Fifteen passengers were asked to get off Air New Zealand’s direct flight from New York to Auckland so it could avoid a stopover in Fiji, in yet another bow to the flagship service.
The airline said the decision – which made the aircraft lighter and increased its range – was because of “unusually strong” headwinds forecast on the route.
Critics have suggested the 787-9’s range simply isn’t long enough to accommodate the 16 or 17-hour flight if unforeseen events cause it to have to slightly change its route.
Air New Zealand said in response to the new issue that the weather forecast was “outside of the usual forecasting” and “more extreme” than found in its 12 months of modelling conducted prior to its launch.
The 15 customers, who volunteered, were moved to alternative flights.
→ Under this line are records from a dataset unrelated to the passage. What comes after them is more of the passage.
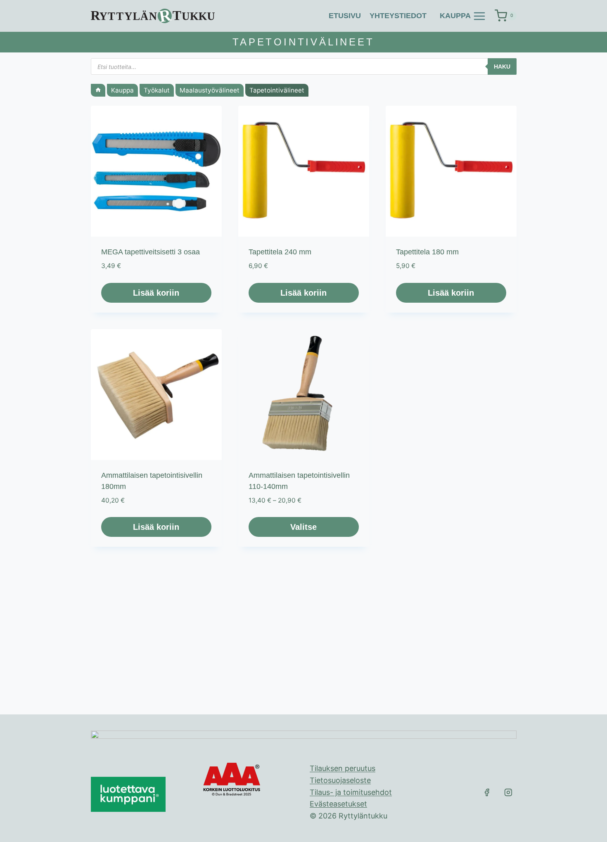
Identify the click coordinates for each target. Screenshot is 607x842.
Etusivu (345, 16)
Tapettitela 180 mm (427, 252)
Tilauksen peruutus (342, 768)
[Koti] (98, 90)
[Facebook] (487, 792)
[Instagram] (508, 792)
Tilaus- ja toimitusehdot (351, 792)
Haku (502, 66)
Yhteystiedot (398, 16)
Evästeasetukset (338, 803)
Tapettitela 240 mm (280, 252)
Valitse (303, 526)
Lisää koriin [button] (156, 292)
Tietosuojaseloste (340, 780)
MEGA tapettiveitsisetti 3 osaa (150, 252)
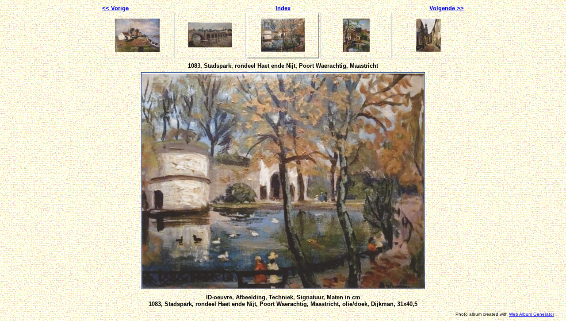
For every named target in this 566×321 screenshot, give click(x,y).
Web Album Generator (531, 314)
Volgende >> (446, 8)
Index (283, 8)
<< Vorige (115, 8)
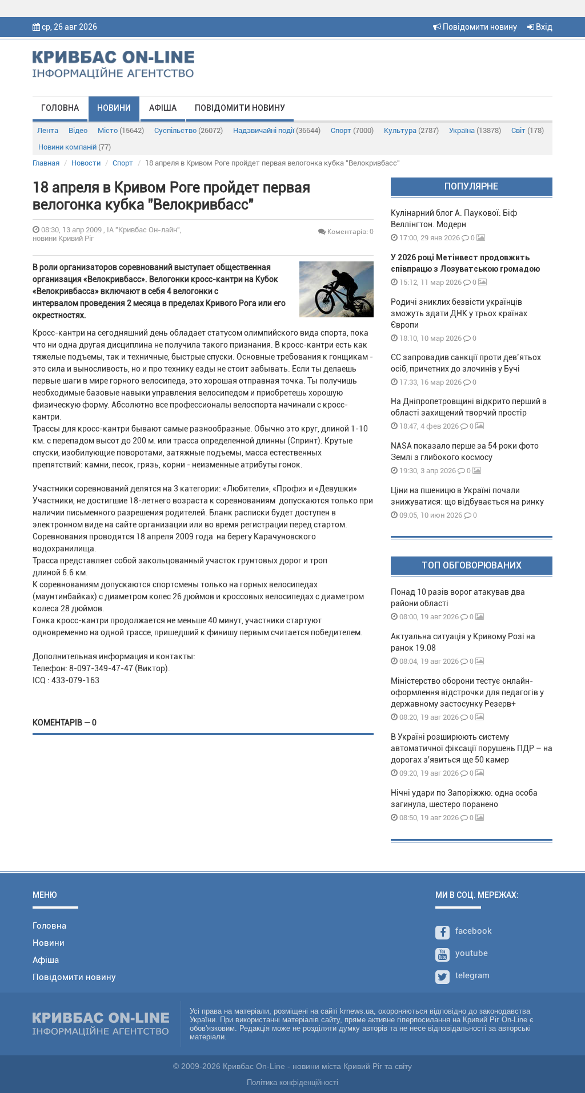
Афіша (163, 107)
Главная (46, 163)
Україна (475, 130)
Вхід (543, 26)
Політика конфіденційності (292, 1082)
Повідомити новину (479, 26)
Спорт (352, 130)
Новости (86, 163)
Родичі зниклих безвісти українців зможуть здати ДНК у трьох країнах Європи (459, 313)
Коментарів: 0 (350, 231)
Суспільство (188, 130)
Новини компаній (74, 147)
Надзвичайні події (276, 130)
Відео (78, 130)
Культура (411, 130)
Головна (60, 107)
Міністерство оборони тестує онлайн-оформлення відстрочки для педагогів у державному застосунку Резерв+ (467, 692)
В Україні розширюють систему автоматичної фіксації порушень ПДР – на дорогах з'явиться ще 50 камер (471, 748)
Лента (47, 130)
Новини (114, 107)
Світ (527, 130)
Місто (121, 130)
“We want to thank our customers for their patience and understanding while we work through this exceptional weather pattern,” said the airline.
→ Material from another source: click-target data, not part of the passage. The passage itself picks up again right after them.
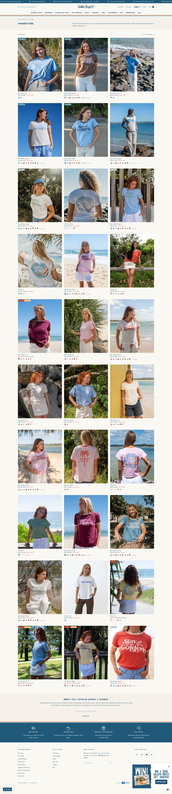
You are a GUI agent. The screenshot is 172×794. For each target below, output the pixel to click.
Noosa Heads (56, 756)
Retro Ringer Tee (23, 355)
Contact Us (21, 776)
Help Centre (140, 738)
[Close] (169, 766)
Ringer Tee (113, 289)
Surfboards (130, 13)
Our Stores (56, 753)
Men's (87, 13)
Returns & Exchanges (24, 770)
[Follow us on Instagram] (141, 754)
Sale (139, 13)
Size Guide (21, 773)
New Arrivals (77, 13)
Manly (54, 759)
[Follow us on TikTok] (151, 754)
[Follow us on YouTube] (146, 754)
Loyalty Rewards (22, 759)
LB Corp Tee (67, 616)
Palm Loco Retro (68, 420)
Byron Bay (55, 762)
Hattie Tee (21, 289)
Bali (54, 767)
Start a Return (22, 765)
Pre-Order (48, 13)
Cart (151, 7)
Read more (86, 716)
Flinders (55, 765)
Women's (95, 13)
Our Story (120, 7)
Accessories (112, 13)
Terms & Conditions (22, 783)
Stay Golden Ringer (69, 93)
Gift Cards (128, 7)
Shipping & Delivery (24, 767)
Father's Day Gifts (62, 13)
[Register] (110, 762)
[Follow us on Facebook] (136, 754)
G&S (121, 13)
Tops (29, 19)
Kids (103, 13)
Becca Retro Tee (22, 93)
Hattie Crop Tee (68, 224)
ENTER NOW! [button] (161, 782)
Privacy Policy (33, 783)
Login (144, 7)
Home (19, 19)
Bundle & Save (36, 13)
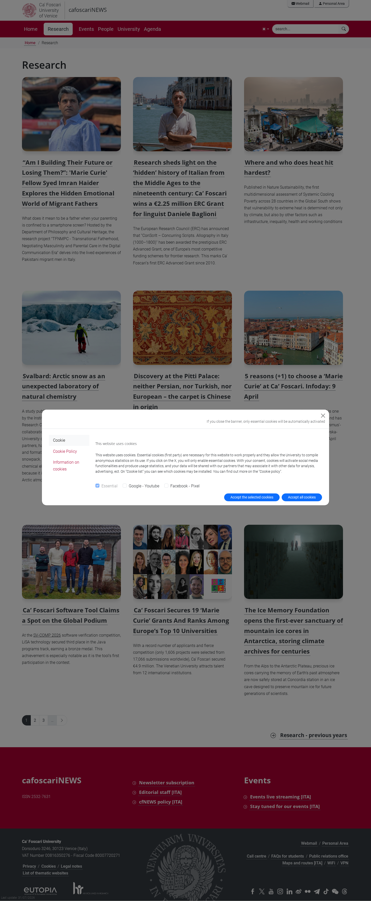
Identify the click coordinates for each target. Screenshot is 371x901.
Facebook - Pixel (185, 486)
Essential (109, 486)
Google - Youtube (144, 486)
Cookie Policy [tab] (65, 451)
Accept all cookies (302, 497)
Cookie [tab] (59, 440)
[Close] (323, 416)
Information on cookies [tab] (66, 465)
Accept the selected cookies (251, 497)
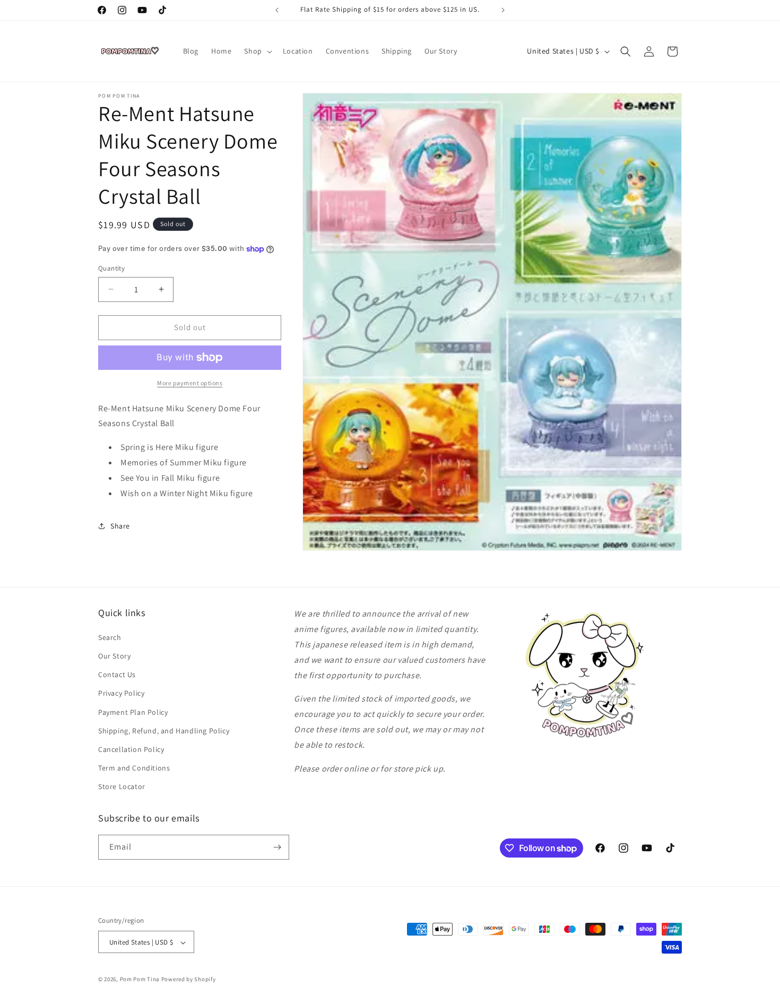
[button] (257, 51)
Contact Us (117, 674)
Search (110, 637)
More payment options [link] (189, 383)
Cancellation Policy (131, 749)
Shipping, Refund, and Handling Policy (163, 730)
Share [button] (120, 526)
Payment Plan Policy (133, 711)
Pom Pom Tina (140, 979)
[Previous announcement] (277, 10)
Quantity (111, 268)
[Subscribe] (277, 847)
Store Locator (121, 786)
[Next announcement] (503, 10)
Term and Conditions (134, 767)
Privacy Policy (121, 693)
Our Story (114, 655)
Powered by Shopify (188, 979)
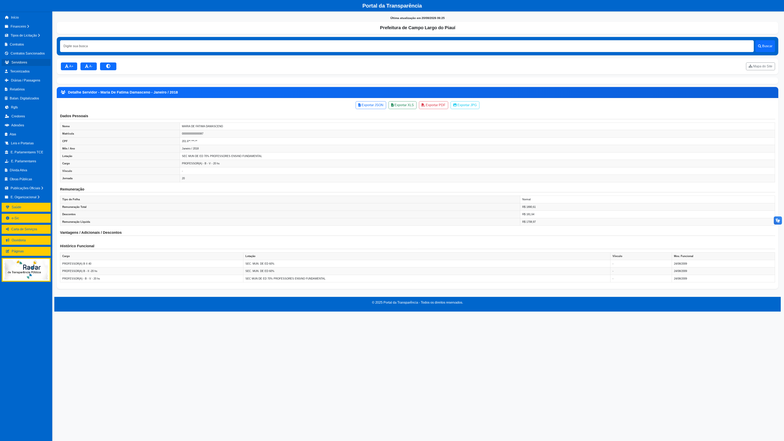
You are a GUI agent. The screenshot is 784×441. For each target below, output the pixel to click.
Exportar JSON (372, 105)
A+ (71, 66)
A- (90, 66)
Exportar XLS (404, 105)
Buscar (767, 46)
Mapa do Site (762, 66)
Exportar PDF (435, 105)
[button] (26, 26)
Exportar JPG (467, 105)
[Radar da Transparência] (26, 270)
The 787-9, ZK-NZQ, eventually departed New York at 9:49pm on 26 September as flight NZ1 and landed in Auckland at 7:30am on Tuesday morning.
The distance issues come because the 787-9s have a traditional range of 14,010km, far shorter than the A350-1000s that Qantas will eventually use to fly Project Sunrise flights to New York and London, which can travel for near 18,000km.
The embarrassing issues come despite Air New Zealand launching the service with great fanfare and designating it the prestigious ‘NZ1’ flight number for its 17-hour flight from New York to Auckland, and NZ2 for the 16-hour reverse.
“As one of the world’s greatest cities, Air New Zealand is proud to add the Big Apple to its list of 29 international destinations,” said Foran.
“By adding greater access to the East Coast of the US, we’re connecting our North American customers to the possibilities of 20 destinations within New Zealand as well as the Pacific and Australia, all within easy reach. This is terrific for our customers.”
The carrier will soon serve seven destinations in North America: Chicago (from 31 October), Honolulu, Houston, Los Angeles, San Francisco, Vancouver, and New York City.
Qantas is planning a similar service to the Big Apple from Australia via Auckland using the same 787-9s from 14 June next year.
However, the Flying Kangaroo pointed to an earlier statement that the aircraft it ordered would be designed “with more room and fewer seats than most of our competitors”. It said the Dreamliner cabins are “well suited to longer international flights”.
Qantas has also been using the same aircraft for its 15-hour flights from Perth to Rome.